Garrapatas, riesgo del verano

El verano trae el calor, y con él proliferan las garrapatas. Cada año, cientos de personas en España enferman como consecuencia de las picaduras de estos parásitos. Según los especialistas, las garrapatas se han convertido en los transmisores de enfermedades infecciosas más importantes del mundo industrializado, muy por delante de mosquitos, pulgas y piojos.

Fiebre botonosa mediterránea, enfermedad de Lyme y ehrlichiosis son las principales. En algunos casos, pueden revestir gravedad e, incluso, causar la muerte. Además de éstas, las garrapatas también transmiten enfermedades víricas, fundamentalmente fiebres hemorrágicas y encefalitis. En contra de la creencia popular, las personas que viven en ciudades tienen el mismo riesgo o mayor de infestarse que las que viven en el campo. Sin duda, los perros son uno de los principales vehículos de propagación del parásito, por lo que los especialistas recomiendan el empleo de acaricidas en estos animales y otras mascotas como forma de prevención.

Entre 30 y 60 casos al año

El Dr. Ferran Segura, director del Programa Asistencial de Patología Infecciosa del Hospital Parc Taulí de Sabadell, que da cobertura a unas 400 000 personas, suele tratar una media de 30 casos anuales de personas con enfermedades transmitidas por garrapatas, aunque algunos años ha visto pasar hasta 60 casos. “Las personas más afectadas son los dueños de perros, los niños pequeños, las personas mayores que pasan muchas horas en parques públicos y, en general, las personas en contacto con la naturaleza, puesto que estos ácaros tienen su hábitat natural entre la vegetación”. En el Servicio de Medicina Interna y Enfermedades Infecciosas del Hospital de la Rioja tienen también una media de 30 pacientes al año. Sin embargo, según el jefe del Servicio, Dr. José Antonio Oteo, “salvo la fiebre botonosa, el resto de enfermedades transmitidas por garrapatas no son de declaración obligatoria. Este hecho, y también la infradeclaración de casos de fiebre botonosa, hace que el problema no esté cuantificado”.

Más de 800 especies

Las garrapatas se alimentan de la sangre de animales vertebrados y transmiten enfermedades a través de su saliva. En el mundo se conocen unas 850 especies diferentes, distribuidas geográficamente en función del clima y la vegetación. En España, se encuentran presentes en todo el territorio. Además de los perros, especialmente susceptibles de ser infestados por garrapatas, otros animales, como las ovejas y las palomas, pueden también estarlo. Aunque el contagio se produce generalmente a través de la picadura, algunas enfermedades, como la fiebre botonosa –que se manifiesta con fiebre, cefaleas, una mancha negra en la piel y dolores articulares–, pueden transmitirse simplemente al retirar con las manos una garrapata adherida a la piel del perro. Estudios llevados a cabo en zonas endémicas muestran que entre un 8% y un 26% de la población sana ha desarrollado anticuerpos, lo que da una idea de la magnitud del problema. Lo más peligroso es que hasta el 50% de las picaduras de garrapatas pasan desapercibidas. Según el Dr. José Antonio Oteo, “aunque habitualmente la picadura de una garrapata solo ocasiona molestias en el punto de picadura que desaparecen al cabo de unos días, en el 5% de los casos pueden desarrollarse cuadros infecciosos o tóxicos muy graves que pueden poner en peligro la vida de los afectados si no son tratados correctamente o existe un retraso en el inicio del tratamiento”.

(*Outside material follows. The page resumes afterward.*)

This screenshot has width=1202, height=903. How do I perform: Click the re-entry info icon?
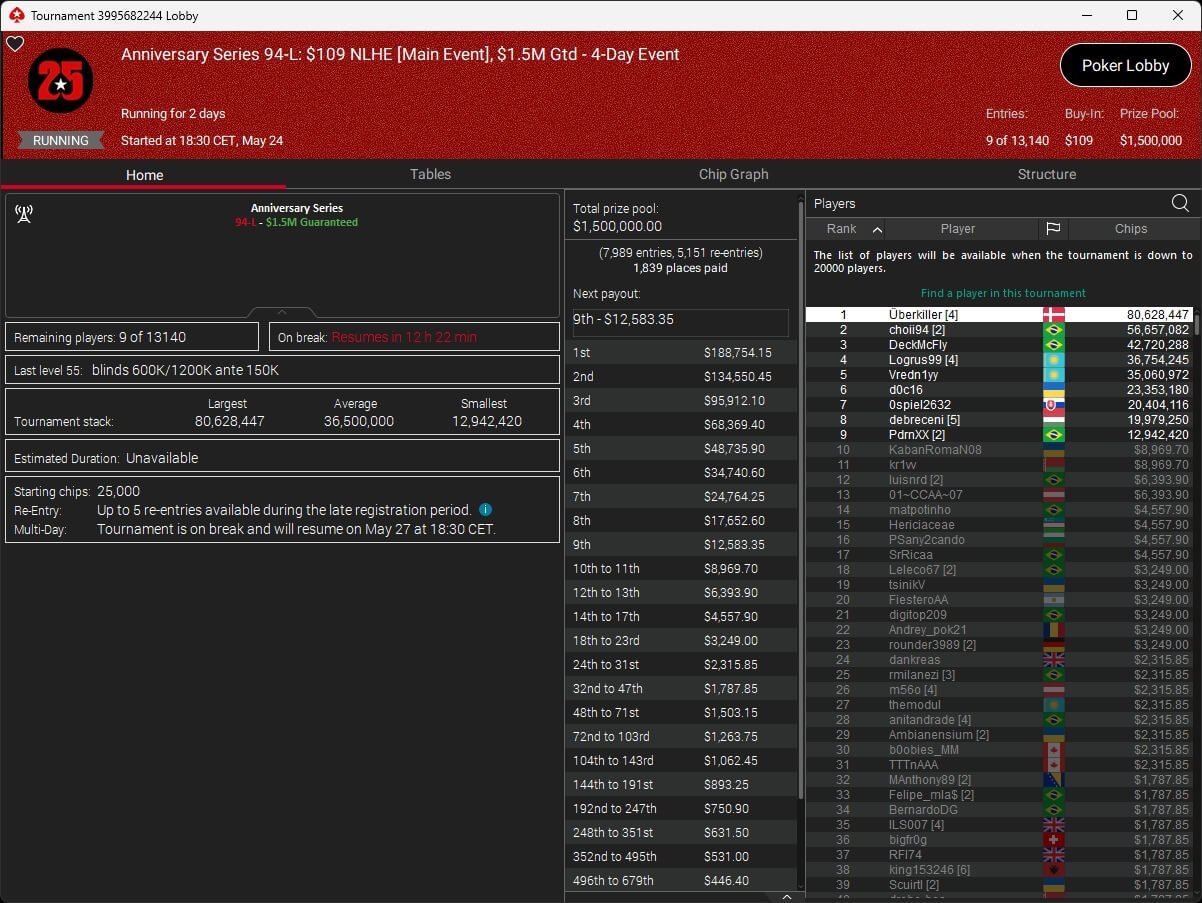[485, 510]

Cómo evitarlas y modo de actuar

Además de la prevención mediante el empleo de acaricidas en las mascotas, los especialistas ofrecen varios consejos. Según el Dr. Oteo, “para evitar la picadura de una garrapata es importante no dejar zonas expuestas durante los paseos por el campo. Además, conviene revisar el cuerpo, cabeza incluida, tras esas salidas, ya que para que una garrapata sea capaz de transmitir una enfermedad, es preciso que el parásito haya estado adherido durante un número de horas”. La forma de extracción es importante, porque si queda la cabeza del parásito dentro de la piel, la transmisión de microorganismos puede producirse igualmente. “Para ello, conviene utilizar unas pinzas y no mojar la garrapata. En ningún caso se deben manipular con la mano ni utilizarse métodos tradicionales, como impregnarlas con aceite o gasolina, ya que estos métodos dificultan aún más su extracción y son un factor de riesgo para el desarrollo de enfermedades”, explica el Dr. Oteo. En caso de no poder extraerla, conviene acudir cuanto antes al médico.